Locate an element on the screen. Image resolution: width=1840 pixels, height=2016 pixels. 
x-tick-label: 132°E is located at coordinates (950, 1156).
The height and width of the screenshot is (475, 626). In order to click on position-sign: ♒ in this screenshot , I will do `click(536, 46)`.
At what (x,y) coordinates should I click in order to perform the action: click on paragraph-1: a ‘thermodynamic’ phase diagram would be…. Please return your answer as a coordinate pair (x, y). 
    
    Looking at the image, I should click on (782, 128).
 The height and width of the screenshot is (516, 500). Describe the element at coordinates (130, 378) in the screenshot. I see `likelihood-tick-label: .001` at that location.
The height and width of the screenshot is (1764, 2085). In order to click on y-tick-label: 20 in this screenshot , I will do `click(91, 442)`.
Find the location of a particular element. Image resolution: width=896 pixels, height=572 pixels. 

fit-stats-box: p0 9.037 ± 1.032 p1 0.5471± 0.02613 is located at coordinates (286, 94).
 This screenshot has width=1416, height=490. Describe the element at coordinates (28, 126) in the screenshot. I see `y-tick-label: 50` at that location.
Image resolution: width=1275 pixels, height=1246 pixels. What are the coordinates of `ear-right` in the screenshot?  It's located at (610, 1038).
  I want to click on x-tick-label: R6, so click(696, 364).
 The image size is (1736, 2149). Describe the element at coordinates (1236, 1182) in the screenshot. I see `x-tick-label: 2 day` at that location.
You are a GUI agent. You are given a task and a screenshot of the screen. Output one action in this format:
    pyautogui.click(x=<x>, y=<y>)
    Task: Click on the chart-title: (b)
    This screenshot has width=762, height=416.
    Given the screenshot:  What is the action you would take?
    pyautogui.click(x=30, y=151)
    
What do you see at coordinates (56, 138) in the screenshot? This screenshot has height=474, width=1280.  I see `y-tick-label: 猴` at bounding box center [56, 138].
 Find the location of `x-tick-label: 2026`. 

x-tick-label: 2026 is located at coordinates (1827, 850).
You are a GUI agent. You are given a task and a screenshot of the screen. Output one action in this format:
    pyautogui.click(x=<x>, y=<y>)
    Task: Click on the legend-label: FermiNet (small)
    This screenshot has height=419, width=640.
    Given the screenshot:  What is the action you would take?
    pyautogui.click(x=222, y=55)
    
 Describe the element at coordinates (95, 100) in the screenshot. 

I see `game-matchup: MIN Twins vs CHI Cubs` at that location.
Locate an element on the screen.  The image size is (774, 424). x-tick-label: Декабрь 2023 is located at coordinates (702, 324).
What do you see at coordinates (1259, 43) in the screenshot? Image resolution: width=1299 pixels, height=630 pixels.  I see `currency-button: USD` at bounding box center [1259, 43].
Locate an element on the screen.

# # # # # # #

Turn everything in the data above, from the line containing "The height and width of the screenshot is (475, 626)." down to the line containing "The height and width of the screenshot is (1764, 2085).", into a numbered list and leave out any blank lines.

1. The height and width of the screenshot is (475, 626). In order to click on position-sign: ♒ in this screenshot , I will do `click(536, 46)`.
2. At what (x,y) coordinates should I click in order to perform the action: click on paragraph-1: a ‘thermodynamic’ phase diagram would be…. Please return your answer as a coordinate pair (x, y). 
3.     Looking at the image, I should click on (782, 128).
4.  The height and width of the screenshot is (516, 500). Describe the element at coordinates (130, 378) in the screenshot. I see `likelihood-tick-label: .001` at that location.
5. The height and width of the screenshot is (1764, 2085). In order to click on y-tick-label: 20 in this screenshot , I will do `click(91, 442)`.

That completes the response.